• Activity:
Return each line of the records below that contains the word "blue".

___ Extracted material

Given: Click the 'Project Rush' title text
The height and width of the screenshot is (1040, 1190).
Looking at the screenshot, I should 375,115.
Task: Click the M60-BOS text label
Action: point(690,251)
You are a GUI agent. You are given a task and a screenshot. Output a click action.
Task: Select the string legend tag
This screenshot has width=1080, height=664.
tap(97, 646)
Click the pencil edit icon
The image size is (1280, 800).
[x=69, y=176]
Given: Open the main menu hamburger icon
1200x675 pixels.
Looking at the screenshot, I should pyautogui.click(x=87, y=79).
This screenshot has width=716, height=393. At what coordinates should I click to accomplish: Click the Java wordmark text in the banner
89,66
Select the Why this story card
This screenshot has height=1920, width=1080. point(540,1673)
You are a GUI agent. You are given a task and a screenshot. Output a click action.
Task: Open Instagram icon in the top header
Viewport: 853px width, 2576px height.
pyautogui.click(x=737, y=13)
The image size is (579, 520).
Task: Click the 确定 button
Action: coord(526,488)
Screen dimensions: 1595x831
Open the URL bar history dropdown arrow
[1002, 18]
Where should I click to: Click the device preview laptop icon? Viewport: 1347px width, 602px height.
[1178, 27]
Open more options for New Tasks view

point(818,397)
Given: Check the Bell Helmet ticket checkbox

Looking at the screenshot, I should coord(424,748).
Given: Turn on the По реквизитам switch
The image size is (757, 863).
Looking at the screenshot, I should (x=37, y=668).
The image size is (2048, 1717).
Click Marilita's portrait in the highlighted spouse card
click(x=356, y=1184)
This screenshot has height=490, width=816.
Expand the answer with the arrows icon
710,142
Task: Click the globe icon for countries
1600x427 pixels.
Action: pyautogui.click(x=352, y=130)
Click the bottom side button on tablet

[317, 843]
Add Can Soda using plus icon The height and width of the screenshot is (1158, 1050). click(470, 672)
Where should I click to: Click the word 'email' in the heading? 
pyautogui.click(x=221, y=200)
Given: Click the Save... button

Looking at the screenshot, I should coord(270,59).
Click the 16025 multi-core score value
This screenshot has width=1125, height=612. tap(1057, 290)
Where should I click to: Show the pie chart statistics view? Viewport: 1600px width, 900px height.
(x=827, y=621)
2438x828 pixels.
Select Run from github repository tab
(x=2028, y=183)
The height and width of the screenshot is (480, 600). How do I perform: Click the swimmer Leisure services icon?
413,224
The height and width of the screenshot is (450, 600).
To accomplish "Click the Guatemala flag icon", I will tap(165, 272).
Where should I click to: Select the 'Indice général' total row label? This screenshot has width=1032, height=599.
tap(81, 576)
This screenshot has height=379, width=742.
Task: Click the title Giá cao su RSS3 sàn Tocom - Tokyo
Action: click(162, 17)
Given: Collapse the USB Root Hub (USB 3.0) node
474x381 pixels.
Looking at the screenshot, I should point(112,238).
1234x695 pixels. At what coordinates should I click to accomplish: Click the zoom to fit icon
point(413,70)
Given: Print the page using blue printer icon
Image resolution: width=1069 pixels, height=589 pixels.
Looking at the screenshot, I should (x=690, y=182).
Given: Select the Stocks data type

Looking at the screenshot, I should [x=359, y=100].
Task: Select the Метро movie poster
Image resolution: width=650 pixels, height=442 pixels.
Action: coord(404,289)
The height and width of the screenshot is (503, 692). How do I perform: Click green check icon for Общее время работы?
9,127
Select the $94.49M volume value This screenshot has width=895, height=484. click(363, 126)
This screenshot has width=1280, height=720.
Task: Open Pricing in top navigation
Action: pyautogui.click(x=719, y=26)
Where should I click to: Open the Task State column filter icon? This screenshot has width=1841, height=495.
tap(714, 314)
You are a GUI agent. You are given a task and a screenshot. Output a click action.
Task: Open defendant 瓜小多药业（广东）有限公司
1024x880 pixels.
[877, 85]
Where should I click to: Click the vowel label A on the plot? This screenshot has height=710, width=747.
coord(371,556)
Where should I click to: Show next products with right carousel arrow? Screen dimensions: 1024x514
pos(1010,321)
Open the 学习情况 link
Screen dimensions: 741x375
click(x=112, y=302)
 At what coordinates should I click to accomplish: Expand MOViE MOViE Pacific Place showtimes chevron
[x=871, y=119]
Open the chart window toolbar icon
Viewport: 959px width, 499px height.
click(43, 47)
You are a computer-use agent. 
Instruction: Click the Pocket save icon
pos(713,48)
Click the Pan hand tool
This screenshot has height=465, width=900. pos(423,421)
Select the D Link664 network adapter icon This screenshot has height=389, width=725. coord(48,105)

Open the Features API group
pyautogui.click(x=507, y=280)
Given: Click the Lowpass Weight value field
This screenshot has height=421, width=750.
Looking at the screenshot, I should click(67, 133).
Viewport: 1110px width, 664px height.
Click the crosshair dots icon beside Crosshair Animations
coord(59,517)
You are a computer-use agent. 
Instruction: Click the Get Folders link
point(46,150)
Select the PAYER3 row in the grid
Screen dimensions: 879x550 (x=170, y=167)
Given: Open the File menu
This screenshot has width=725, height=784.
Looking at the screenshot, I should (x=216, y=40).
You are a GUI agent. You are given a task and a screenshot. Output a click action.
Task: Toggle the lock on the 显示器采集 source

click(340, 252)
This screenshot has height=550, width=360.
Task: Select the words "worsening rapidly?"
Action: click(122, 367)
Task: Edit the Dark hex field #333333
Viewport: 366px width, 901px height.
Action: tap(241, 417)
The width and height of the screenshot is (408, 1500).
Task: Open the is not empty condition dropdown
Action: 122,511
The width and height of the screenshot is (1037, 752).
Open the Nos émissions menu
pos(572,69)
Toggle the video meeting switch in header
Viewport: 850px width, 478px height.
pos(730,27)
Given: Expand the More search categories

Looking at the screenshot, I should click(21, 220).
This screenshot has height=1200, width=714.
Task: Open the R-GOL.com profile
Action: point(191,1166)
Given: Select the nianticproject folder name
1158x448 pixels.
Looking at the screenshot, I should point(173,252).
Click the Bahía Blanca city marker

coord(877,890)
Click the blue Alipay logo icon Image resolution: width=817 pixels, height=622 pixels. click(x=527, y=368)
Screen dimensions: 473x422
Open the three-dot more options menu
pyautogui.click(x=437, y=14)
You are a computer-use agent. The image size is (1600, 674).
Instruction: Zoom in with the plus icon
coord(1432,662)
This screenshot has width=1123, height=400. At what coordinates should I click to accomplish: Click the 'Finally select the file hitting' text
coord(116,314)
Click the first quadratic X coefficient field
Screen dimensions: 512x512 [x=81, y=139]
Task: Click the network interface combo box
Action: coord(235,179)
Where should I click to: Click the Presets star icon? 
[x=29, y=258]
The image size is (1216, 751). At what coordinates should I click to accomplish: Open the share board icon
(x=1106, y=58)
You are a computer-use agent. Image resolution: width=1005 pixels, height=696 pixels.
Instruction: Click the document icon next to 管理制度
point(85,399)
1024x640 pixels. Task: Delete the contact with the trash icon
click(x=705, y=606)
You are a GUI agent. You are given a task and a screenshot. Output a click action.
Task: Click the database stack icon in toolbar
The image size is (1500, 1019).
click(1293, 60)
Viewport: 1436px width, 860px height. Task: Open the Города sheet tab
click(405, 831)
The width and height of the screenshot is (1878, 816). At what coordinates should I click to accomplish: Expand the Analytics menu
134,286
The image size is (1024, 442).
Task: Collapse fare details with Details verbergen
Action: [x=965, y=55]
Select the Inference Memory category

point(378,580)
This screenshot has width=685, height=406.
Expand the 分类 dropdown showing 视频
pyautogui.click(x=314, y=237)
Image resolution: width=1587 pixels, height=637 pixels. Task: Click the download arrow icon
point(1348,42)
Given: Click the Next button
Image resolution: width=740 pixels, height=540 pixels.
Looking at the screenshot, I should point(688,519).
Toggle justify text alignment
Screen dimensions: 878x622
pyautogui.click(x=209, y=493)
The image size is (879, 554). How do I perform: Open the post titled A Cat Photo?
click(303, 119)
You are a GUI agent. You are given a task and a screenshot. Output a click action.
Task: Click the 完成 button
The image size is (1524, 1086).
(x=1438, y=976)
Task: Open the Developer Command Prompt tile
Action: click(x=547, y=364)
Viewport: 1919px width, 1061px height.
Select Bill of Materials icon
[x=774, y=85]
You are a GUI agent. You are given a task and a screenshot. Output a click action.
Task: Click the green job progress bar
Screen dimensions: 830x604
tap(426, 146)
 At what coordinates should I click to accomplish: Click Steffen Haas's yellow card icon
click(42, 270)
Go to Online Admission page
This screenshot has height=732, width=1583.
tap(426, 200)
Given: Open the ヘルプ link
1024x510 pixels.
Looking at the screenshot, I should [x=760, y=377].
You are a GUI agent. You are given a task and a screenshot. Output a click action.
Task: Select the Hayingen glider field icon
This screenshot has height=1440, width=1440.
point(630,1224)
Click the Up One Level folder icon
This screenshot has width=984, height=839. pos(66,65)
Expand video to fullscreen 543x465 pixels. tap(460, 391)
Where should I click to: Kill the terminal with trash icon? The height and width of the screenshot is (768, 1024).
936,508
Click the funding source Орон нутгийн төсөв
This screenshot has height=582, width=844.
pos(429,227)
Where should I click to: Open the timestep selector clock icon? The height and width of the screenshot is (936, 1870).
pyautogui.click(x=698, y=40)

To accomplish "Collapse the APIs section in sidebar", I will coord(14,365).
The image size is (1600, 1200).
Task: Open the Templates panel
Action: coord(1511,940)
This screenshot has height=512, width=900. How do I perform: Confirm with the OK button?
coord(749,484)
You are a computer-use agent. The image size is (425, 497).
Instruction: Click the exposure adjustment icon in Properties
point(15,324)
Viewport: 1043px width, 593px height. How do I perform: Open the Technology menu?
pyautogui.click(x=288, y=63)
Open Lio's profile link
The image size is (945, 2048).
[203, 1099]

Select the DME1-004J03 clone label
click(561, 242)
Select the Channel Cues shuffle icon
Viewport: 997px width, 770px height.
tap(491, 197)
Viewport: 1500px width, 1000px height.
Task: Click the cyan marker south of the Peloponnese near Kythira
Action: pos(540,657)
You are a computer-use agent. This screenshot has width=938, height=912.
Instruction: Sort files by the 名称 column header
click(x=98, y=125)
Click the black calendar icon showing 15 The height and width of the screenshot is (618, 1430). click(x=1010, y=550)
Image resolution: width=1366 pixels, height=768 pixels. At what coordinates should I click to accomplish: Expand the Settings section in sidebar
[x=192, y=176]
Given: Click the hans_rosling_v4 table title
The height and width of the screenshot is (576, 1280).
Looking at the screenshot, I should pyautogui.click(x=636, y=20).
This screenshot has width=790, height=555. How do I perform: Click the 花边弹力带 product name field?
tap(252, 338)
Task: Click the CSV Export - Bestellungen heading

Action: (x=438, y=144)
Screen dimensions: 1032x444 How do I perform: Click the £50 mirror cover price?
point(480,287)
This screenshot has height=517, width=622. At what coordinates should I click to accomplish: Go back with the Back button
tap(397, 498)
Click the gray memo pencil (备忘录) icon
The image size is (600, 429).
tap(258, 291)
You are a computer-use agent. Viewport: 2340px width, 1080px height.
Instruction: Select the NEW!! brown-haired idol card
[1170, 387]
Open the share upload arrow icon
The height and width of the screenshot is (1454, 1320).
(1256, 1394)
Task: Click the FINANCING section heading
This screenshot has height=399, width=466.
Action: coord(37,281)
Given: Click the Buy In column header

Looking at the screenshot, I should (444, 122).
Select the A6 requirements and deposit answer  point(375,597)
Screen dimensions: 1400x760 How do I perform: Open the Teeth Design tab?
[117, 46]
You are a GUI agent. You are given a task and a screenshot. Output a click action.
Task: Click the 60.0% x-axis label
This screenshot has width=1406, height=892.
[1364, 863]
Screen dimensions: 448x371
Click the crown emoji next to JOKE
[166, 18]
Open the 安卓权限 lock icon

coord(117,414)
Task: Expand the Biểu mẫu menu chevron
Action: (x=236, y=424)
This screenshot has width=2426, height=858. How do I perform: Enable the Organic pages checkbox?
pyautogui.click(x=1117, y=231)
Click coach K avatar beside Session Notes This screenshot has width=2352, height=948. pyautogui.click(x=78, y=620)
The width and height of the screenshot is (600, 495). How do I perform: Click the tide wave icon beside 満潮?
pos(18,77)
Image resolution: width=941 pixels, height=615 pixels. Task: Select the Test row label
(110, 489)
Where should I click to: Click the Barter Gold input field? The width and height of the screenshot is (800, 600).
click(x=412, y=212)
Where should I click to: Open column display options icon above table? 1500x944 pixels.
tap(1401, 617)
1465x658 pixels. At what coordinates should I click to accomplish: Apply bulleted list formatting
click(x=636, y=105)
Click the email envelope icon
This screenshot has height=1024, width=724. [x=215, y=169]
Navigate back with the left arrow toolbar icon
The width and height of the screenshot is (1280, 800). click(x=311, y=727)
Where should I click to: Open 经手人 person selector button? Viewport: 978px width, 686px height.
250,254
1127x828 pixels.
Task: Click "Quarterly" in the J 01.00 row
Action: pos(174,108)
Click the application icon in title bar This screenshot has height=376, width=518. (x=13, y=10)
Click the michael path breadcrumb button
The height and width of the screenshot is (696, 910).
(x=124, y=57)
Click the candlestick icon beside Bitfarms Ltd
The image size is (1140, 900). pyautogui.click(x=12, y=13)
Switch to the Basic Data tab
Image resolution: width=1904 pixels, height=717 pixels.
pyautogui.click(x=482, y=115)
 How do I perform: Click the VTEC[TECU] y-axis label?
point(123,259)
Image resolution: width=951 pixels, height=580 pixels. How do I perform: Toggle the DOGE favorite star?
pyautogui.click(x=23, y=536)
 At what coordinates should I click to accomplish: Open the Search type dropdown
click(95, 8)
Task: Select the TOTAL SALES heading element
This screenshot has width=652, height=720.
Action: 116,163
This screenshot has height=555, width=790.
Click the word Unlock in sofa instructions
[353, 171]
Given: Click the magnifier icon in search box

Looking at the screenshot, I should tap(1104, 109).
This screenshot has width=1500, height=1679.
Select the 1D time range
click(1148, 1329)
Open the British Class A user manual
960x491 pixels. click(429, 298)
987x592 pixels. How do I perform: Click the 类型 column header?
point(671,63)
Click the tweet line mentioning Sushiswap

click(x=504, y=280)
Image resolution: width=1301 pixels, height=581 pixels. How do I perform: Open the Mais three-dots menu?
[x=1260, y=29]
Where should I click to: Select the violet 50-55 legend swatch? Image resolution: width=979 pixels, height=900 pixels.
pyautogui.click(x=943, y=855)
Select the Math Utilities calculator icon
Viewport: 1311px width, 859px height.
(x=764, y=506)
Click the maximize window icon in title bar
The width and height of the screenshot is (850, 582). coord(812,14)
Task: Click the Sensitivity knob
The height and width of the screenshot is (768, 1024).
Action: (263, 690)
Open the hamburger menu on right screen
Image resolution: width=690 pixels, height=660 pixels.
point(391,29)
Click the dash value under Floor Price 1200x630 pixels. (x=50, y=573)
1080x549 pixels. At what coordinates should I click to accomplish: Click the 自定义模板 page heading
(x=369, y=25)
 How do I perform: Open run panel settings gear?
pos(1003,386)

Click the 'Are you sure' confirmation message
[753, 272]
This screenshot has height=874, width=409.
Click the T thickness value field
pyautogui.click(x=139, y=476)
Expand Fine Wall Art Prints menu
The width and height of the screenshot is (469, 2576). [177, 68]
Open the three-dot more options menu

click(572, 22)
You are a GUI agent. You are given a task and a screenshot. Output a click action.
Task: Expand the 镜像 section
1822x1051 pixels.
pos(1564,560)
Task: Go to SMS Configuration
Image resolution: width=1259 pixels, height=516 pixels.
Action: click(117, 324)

______

• The completed task:
Given: Print the page using blue printer icon
Click the blue Alipay logo icon Image resolution: width=817 pixels, height=622 pixels. click(x=527, y=368)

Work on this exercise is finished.